Bloomberg estimates show that Poh Huat could register a much stronger August-October quarter to wrap up the current financial year (FY2023) with a net profit of RM32.35 million, before rebounding to RM44.45 million and RM48.7 million in FY2024 and FY2025 respectively.
Poh Huat is also of the view that the US housing slowdown and weaker furniture spending will continue for some time. “We have scaled back our operating hours and workforce in line with the reduced orders. We are now working with our customers to develop a newer range of products, particularly for the office segment which has weathered the slowdown better while anticipating a pickup in our home furnishing orders towards the year-end Christmas festival peak,” it said last August when announcing its 2Q financial results.
Homeritz Corp Bhd and Lii Hen Industries were also in a net cash position, the former with RM170 million as at end-August and the latter with RM187.4 million as at end-June.
Financially, Wegmans Holdings Bhd posted the biggest jump in net profit of 21 times to RM3.6 million for the April-June period, from RM167,000 in the preceding quarter, driven by higher sales volume from North America which contributed nearly 60% of its sales. For FY2022, its net earnings also soared significantly to RM19.8 million from RM3.4 million in the previous year, also owing to higher sales from North America, the stronger US dollar and the absence of the Movement Control Order in Malaysia.
Despite the external headwinds faced by the furniture sector, a relatively higher dividend yield for some furniture stocks could be an attractive investment option for investors.
Poh Huat has the highest dividend yield of 6.5%, as it paid out an eight sen dividend for FY2022. For 9MFY2023, the dividend payout was five sen per share.
Lii Hen Industries and Homeritz offer dividend yields of 5.3% and 5% respectively.

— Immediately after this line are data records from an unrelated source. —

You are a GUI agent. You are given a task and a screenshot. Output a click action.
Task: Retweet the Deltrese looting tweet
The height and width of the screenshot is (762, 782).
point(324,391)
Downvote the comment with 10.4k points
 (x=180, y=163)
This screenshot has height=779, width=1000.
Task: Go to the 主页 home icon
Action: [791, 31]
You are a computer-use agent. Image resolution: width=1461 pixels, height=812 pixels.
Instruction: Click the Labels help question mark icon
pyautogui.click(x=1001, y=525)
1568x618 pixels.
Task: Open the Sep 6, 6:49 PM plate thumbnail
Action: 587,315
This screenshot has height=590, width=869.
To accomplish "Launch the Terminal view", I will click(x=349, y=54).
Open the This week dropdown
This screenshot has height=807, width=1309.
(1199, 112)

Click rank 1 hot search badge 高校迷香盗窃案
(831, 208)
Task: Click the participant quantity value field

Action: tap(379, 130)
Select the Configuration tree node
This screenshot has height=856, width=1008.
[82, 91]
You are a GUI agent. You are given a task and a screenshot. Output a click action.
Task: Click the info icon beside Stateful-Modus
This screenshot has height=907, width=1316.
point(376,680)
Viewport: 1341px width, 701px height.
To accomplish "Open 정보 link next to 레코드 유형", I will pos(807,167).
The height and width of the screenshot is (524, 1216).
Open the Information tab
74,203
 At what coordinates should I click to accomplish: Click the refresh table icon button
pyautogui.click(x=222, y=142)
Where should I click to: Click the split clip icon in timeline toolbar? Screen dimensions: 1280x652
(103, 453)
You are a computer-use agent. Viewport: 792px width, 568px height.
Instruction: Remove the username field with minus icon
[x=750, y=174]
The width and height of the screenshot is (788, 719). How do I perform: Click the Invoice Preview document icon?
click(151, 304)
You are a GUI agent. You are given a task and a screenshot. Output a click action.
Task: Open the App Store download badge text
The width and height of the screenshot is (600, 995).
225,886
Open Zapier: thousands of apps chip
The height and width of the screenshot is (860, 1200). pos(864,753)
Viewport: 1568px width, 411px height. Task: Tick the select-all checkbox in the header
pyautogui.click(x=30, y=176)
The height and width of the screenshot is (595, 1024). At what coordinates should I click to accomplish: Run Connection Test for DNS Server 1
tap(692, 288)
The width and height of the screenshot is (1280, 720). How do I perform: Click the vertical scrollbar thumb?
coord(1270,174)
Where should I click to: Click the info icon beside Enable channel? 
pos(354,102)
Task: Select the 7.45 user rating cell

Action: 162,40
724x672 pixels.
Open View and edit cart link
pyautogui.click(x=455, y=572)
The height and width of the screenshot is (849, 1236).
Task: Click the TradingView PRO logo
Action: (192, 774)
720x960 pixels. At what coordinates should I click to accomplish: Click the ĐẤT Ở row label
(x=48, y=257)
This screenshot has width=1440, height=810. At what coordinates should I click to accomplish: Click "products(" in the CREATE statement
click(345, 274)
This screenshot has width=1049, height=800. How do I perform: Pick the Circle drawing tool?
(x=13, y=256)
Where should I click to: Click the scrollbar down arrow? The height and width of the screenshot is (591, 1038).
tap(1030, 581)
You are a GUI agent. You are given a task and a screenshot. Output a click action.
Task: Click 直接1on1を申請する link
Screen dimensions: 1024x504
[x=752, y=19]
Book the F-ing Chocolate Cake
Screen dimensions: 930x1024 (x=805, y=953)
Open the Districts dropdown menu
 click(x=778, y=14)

According to the Department of Statistics, the total value of Malaysia’s wooden furniture exports was estimated at RM11.1 billion in 2022, of which the US accounted for more than half at RM6.27 billion (56.3%). Other key export markets were Singapore (RM609.6 million, or 5.5%), Japan (RM602.4 million, or 5.4%), Australia (RM517.8 million, or 4.6%) and the UK (RM405.3 million, or 3.6%).
In 2020 and 2021, total exports of wooden furniture amounted to RM10.6 billion and RM10.4 billion respectively.